What is being asked ->
Please restate, word for word, the lines below that begin at the one with "ügyintéző (222, 401)" and end at the one with "Ject Press (902, 549)". Leave out all other lines.

Data provided ->

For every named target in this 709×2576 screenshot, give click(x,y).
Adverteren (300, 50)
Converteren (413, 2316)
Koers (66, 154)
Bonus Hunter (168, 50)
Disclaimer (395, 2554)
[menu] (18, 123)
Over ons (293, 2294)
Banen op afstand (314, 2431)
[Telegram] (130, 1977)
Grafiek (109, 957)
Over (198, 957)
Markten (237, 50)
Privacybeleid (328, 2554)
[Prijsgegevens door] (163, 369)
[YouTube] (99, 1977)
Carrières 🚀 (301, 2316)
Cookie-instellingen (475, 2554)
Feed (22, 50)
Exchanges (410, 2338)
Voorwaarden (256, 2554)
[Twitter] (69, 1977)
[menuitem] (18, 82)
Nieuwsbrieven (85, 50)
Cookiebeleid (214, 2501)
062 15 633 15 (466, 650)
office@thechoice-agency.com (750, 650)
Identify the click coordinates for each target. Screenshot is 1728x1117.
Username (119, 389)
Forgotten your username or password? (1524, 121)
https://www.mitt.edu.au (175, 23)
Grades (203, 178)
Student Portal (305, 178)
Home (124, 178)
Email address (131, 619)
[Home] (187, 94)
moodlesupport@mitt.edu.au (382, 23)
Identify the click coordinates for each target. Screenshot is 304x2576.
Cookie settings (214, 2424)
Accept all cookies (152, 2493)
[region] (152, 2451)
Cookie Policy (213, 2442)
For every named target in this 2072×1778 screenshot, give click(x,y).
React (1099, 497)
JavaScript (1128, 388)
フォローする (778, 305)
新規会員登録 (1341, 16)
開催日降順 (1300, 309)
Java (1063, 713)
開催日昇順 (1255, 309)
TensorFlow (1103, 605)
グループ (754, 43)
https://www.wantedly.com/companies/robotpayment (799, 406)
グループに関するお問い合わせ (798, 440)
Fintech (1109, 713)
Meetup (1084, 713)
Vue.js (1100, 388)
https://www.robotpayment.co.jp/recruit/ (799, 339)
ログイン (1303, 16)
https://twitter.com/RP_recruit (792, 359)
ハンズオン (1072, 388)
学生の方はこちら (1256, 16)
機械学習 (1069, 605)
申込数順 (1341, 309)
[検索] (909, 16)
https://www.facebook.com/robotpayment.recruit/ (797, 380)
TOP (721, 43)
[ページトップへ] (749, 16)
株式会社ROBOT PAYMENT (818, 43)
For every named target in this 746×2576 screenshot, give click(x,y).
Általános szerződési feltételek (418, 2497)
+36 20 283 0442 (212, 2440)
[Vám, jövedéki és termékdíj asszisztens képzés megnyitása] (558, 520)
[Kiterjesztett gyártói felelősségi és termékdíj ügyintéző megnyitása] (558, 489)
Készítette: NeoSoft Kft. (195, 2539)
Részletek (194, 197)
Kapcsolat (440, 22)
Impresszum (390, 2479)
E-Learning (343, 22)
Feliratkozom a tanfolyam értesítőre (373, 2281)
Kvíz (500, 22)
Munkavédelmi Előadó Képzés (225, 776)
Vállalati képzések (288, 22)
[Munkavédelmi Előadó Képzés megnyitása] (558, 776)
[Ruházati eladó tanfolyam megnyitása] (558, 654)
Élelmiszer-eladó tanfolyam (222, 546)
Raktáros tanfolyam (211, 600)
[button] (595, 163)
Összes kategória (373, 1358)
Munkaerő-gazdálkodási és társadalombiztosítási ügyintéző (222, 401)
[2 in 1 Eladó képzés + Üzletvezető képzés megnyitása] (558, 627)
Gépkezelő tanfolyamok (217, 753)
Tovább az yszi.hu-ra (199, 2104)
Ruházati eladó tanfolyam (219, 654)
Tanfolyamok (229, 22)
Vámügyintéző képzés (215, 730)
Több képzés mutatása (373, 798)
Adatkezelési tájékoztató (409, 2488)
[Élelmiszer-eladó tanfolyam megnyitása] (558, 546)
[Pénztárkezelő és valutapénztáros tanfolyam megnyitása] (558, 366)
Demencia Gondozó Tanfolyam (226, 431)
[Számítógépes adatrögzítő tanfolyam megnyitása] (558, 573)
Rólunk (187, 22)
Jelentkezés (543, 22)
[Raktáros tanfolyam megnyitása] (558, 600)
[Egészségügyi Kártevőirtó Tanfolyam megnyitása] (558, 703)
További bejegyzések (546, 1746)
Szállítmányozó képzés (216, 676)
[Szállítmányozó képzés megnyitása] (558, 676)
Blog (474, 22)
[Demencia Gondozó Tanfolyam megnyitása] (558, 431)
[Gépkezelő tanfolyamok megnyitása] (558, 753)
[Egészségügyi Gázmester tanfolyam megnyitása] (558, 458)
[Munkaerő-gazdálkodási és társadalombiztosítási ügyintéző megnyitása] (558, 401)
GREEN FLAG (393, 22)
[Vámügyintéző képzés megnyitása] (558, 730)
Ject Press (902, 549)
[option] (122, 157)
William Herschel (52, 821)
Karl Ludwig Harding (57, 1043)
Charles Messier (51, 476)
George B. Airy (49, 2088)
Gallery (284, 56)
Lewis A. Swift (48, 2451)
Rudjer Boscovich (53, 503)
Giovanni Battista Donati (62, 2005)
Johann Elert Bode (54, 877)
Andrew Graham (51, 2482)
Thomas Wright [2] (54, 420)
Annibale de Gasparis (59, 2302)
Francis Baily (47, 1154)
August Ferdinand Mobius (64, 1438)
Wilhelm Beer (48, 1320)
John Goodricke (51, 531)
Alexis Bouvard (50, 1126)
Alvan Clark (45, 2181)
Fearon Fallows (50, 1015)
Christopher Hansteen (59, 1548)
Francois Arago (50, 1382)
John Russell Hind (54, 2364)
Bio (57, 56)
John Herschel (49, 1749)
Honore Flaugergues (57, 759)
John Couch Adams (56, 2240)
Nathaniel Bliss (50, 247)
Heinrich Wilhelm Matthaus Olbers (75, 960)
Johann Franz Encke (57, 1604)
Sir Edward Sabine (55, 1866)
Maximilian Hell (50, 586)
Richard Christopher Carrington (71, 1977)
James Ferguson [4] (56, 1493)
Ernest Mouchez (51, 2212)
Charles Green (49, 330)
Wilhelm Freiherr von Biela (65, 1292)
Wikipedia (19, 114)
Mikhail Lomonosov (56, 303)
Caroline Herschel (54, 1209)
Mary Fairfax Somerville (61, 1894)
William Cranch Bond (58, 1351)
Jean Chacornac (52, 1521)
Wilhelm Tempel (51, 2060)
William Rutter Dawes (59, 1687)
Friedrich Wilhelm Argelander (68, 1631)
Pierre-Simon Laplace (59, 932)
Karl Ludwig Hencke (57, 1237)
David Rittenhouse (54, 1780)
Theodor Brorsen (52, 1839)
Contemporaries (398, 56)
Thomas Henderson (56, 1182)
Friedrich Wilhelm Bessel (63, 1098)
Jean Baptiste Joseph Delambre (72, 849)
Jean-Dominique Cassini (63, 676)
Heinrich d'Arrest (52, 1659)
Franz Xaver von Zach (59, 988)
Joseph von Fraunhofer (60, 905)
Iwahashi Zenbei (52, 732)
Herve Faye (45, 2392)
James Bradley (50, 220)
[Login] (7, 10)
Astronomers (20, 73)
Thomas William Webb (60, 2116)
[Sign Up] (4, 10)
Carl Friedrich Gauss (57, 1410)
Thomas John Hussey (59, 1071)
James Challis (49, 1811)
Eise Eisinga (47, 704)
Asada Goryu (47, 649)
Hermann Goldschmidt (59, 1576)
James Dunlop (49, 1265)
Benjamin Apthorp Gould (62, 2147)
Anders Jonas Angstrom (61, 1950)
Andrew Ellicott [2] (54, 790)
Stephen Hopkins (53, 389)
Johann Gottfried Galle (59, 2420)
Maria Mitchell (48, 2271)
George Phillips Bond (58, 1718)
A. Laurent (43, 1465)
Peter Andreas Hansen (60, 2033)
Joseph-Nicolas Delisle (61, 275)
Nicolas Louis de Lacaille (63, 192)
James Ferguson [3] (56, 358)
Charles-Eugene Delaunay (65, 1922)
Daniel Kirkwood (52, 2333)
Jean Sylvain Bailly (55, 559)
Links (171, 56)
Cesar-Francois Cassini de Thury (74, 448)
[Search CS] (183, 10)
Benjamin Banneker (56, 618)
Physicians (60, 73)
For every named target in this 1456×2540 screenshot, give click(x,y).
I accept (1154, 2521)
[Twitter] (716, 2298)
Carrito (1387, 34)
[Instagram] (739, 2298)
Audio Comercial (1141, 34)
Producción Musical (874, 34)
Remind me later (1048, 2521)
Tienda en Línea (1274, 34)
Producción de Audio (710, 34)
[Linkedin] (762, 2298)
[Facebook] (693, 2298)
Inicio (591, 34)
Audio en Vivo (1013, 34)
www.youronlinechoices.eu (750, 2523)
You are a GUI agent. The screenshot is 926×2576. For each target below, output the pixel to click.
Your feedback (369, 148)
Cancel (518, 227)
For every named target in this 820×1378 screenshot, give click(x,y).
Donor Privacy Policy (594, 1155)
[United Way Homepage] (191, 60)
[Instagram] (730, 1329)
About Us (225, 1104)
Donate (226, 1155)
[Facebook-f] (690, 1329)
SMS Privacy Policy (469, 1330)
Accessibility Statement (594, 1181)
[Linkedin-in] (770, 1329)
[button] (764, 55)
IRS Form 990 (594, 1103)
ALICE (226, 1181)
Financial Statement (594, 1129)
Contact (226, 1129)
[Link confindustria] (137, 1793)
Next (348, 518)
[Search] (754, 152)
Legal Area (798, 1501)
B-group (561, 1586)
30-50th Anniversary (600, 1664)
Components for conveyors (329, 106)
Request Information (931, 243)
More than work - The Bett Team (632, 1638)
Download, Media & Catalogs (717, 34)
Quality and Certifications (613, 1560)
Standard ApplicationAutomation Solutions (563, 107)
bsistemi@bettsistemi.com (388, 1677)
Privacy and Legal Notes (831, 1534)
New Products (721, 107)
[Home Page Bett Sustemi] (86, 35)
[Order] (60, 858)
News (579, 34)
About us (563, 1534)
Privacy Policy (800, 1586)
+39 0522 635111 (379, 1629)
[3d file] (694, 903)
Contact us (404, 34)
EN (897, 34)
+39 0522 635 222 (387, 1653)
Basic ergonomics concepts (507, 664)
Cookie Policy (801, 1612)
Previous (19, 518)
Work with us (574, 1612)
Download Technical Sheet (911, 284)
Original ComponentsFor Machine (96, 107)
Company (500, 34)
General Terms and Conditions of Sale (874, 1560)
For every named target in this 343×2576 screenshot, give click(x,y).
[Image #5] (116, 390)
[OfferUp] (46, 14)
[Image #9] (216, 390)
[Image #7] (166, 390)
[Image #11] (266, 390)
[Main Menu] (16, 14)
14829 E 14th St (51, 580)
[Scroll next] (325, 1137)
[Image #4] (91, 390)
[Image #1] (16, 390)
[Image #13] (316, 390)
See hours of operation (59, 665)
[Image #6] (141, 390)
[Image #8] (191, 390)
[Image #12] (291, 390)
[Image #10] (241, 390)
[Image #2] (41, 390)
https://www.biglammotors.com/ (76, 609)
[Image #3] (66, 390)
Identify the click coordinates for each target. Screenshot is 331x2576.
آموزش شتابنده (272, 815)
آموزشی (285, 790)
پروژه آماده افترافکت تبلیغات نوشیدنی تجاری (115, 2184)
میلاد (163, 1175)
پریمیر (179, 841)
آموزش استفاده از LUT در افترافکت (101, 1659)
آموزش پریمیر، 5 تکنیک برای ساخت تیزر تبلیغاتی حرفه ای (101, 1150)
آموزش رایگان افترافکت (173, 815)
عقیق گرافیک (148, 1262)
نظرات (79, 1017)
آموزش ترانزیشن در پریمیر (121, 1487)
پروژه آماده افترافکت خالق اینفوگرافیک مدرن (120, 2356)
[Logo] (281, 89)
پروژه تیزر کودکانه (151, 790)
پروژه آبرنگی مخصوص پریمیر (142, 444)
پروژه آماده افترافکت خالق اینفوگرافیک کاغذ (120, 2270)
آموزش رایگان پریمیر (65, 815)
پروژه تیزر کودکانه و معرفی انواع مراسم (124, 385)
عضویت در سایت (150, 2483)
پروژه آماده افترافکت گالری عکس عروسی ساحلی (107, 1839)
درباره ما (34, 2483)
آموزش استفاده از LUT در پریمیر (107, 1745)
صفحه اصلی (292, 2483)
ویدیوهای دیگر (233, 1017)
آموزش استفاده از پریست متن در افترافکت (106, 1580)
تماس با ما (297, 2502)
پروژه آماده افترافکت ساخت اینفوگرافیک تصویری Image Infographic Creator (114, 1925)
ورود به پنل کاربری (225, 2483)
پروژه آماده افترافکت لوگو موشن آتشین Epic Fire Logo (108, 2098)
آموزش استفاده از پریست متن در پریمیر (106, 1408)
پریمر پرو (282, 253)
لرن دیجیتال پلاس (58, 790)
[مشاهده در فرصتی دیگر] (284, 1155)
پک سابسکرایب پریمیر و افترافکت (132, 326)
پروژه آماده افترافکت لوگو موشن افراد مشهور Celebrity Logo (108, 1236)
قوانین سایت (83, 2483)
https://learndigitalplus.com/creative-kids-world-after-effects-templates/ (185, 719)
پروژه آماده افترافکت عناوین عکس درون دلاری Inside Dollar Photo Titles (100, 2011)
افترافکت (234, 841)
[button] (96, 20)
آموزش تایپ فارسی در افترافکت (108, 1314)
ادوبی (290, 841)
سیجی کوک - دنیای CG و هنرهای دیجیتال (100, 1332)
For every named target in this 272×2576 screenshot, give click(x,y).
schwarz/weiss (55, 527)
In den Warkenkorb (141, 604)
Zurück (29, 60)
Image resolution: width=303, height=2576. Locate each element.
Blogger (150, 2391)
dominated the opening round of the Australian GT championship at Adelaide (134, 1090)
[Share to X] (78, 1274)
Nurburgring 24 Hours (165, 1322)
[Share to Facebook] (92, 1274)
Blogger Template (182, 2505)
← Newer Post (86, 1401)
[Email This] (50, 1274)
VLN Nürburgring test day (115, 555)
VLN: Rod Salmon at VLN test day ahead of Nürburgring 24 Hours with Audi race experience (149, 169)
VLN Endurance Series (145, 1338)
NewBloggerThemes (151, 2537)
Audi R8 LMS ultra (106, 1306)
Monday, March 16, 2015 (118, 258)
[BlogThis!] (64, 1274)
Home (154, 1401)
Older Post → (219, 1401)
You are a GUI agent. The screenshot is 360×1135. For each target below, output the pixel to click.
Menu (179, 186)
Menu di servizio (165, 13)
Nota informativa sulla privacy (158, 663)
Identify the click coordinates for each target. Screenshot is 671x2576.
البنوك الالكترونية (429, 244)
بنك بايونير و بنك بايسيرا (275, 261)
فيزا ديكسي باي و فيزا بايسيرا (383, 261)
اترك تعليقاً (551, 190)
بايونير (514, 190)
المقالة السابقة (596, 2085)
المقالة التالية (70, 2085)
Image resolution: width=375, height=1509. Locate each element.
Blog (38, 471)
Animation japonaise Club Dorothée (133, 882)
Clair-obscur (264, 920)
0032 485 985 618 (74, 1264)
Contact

Exercise solution ->
Munkaerő-gazdálkodási és társadalombiztosítási ügyintéző (222, 401)
[2 in 1 Eladó képzés + Üzletvezető képzés megnyitása] (558, 627)
Gépkezelő tanfolyamok (217, 753)
Tovább az yszi.hu-ra (199, 2104)
Ruházati eladó tanfolyam (219, 654)
Tanfolyamok (229, 22)
Vámügyintéző képzés (215, 730)
Több képzés mutatása (373, 798)
Adatkezelési tájékoztató (409, 2488)
[Élelmiszer-eladó tanfolyam megnyitása] (558, 546)
[Pénztárkezelő és valutapénztáros tanfolyam megnyitása] (558, 366)
Demencia Gondozó Tanfolyam (226, 431)
[Számítógépes adatrögzítő tanfolyam megnyitása] (558, 573)
Rólunk (187, 22)
Jelentkezés (543, 22)
[Raktáros tanfolyam megnyitása] (558, 600)
[Egészségügyi Kártevőirtó Tanfolyam megnyitása] (558, 703)
További bejegyzések (546, 1746)
Szállítmányozó képzés (216, 676)
[Szállítmányozó képzés megnyitása] (558, 676)
Blog (474, 22)
[Demencia Gondozó Tanfolyam megnyitása] (558, 431)
[Gépkezelő tanfolyamok megnyitása] (558, 753)
[Egészségügyi Gázmester tanfolyam megnyitása] (558, 458)
[Munkaerő-gazdálkodási és társadalombiztosítási ügyintéző megnyitása] (558, 401)
GREEN FLAG (393, 22)
[Vámügyintéző képzés megnyitása] (558, 730)
Ject Press (902, 549)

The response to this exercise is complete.